Inverse Laplace Transform: Solve Homework Equation

[polarmystery]

Homework Statement

Find the inverse laplace transform of the equation listed:

$$(\frac{1-e^{-sa}}{a})*(\frac{1}{s^2}-\frac{RC}{s}+\frac{sRC+R^2\frac{C}{L}-1}{s^2+s\frac{R}{L}+\frac{1}{LC}})$$

Homework Equations

a, R, C, and L are constants.

The Attempt at a Solution

Completely lost, not sure how to even begin to reduce this massive function.

 

[jackmell]

You can start by starting small then building back up.
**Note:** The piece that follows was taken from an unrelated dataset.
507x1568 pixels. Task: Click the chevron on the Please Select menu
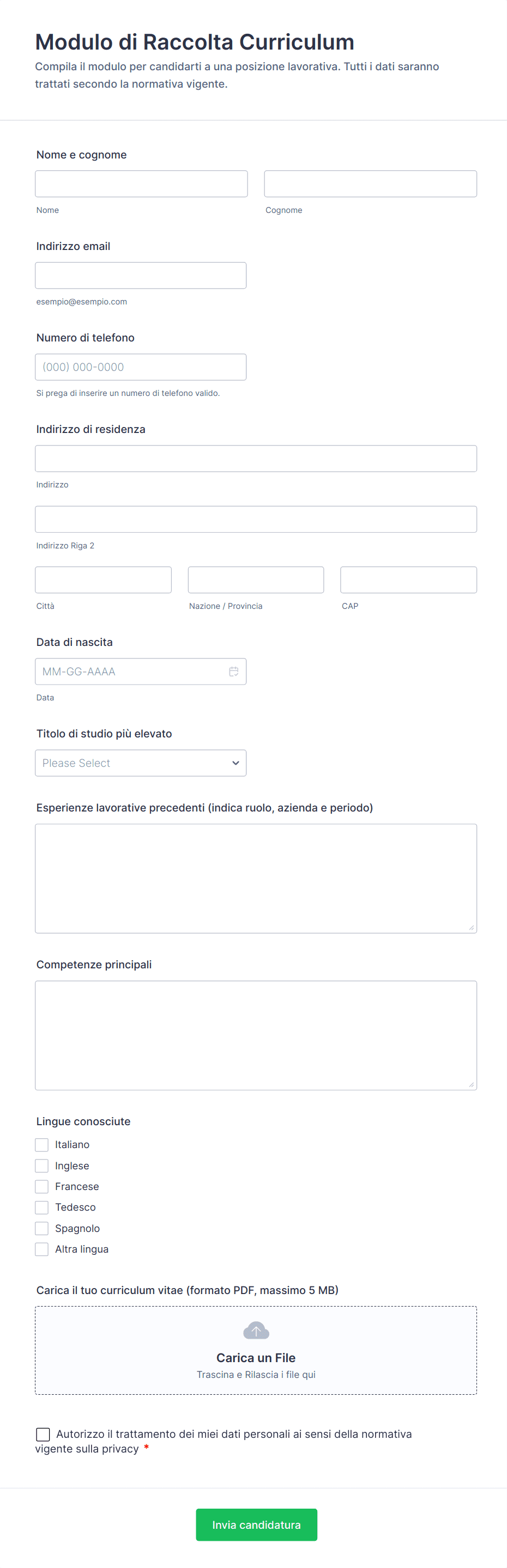tap(235, 762)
First consider:

$$(1-e^{-s})(\frac{1}{s^2}-\frac{1}{s}+\frac{s+k}{s^2+s+c})$$

You can do that one right? Just break it up into individual pieces and compute the inverse transform of each piece. Get that working, then start adding all those constants. Won't change it much right since they're just constants.

 

[polarmystery]

If I complete the square term on the bottom (s^2 + s + c) => (s + x)^2 + c, where does the additional x^2 term go that I added? Does it get added to the numerator also? It's been a while since I've done this stuff before.

 

[jackmell]

So you want to transform:

$$\frac{s+k}{s^2+s+c}$$

I'd have to review that also but as far as completing the square, you'd write:

$$s^2+s+c=s^2+s+1/4-1/4+c=(s+1/2)^2+c-1/4$$

or to make it a little easier, just let f=c-1/4 so that we need to invert now:

$$\frac{s+k}{(s+1/2)^2+f}$$

Yeah, well I don't know how to do that one either. I'd have to review. I did it in Mathematica and it looks pretty messy but the more you work on these, the easier they get.

 

[polarmystery]

Well, after completing the square and then subtracting out what I added to complete the square, I get this (It's a bit messy):

$$\frac{RC(s+\frac{R}{L}-1)}{(s+\frac{R}{2L})^2-\frac{R^2C^2-4LC}{4L^2C^2}}$$

 

[jackmell]

Ok, that's a good start although you're quick to jump right back to the complicated problem. So Let me work a simple one that's related using the exponential shifting theorem:

Suppose I have:

$$\frac{s+k}{(s+1/2)^2+f}$$

I now write that as:

$$\frac{(s+1/2)+(k-1/2)}{(s+1/2)^2+f}$$

Now we can use the shifting theorem:

$$L^{-1}\{f(s-a)\}=e^{at}F(t)$$

where F(t) is the inverse transform of f(s).

You can figure that out.